BMW, Mercedes caught in Trump crossfire

BMW, Mercedes caught in Trump crossfire

Bloomberg

BMW, Mercedes-Benz and VW are getting their turn in the crosshairs of US President Donald Trump, who’s making a habit out of attacking the visible — and free trade-dependent — auto industry.
“The Germans are bad, very bad,” Der Spiegel cited Trump as saying to unidentified participants at a closed-door meeting with European Union officials in Brussels. “Look at the millions of cars that they sell in the US Terrible. We’re going to stop that.”
Trump’s singling out of German carmakers for contributing to the nation’s lopsided trade surplus follows rebukes of Japan’s Toyota Motor Corp. and attacks on America’s own automakers for shipping cars from Mexico. The rhetoric overlooks that BMW AG, Daimler AG and Volkswagen AG operate some of their biggest factories in the world in southern US states, and the impact that putting a stop to imports would have on the thousands of dealers who sell German vehicles.
“The US president doesn’t argue based on facts but instead comes to conclusions based on alternative facts like how many cars are currently parked on a New York road or at the Trump Tower,” said Ferdinand Dudenhoeffer, director of the University of Duisburg-Essen’s Center for Automotive Research.
Gary Cohn, director of the National Economic Council, acknowledged that the president said Germany is “very bad” when it comes to flooding the US with cars, but insisted it wasn’t a dig at one of the US’s most important allies.

FIFTH AVENUE
Trump has complained repeatedly that Germany’s high trade surplus with the US is hurting the American economy. In a Bild newspaper interview in January, Trump singled out luxury-car maker BMW and threatened it with a 35 percent import duty for foreign-built vehicles sold in the country.
“If you go down Fifth Avenue everyone has a Mercedes Benz in front of his house,” he told Bild, while lamenting the lack of Chevrolets in Germany. General Motors Co. has largely withdrawn the brand from Europe. BMW, Daimler and Volkswagen declined to comment on Trump’s remarks. Combined, deliveries by the companies reached 1.33 million vehicles last year, according to data provided by Wards Automotive Group.
While the US is the second-largest export market for German automakers and the manufacturers are adding or expanding Mexican production facilities, the US remains an important source of their global production.
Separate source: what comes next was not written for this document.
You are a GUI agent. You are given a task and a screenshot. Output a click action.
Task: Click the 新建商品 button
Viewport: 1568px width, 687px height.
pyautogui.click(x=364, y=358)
More than half
of the vehicles the German companies make in America are exported.
German auto factories are in Republican-leaning states, including the Volkswagen plant that makes Passat sedans and Atlas SUVs in Tennessee. In Alabama, Daimler produces more SUVs than anywhere else in the world and is in the midst of a $1.3 billion expansion.

MERKEL’S VISIT
The manufacturers have responded to earlier attacks with a mix of defiance and mollification. BMW Chief Executive Officer Harald Krueger, one of a small group of business leaders to accompany German Chancellor Angela Merkel on her visit to the White House, has defended the importance of free trade and noted that BMW’s biggest plant worldwide is in Spartanburg, South Carolina. That factory makes BMW the top exporter of vehicles from the US by value.
Next to China, Germany is the biggest source of the US trade deficit that Trump has vowed to narrow.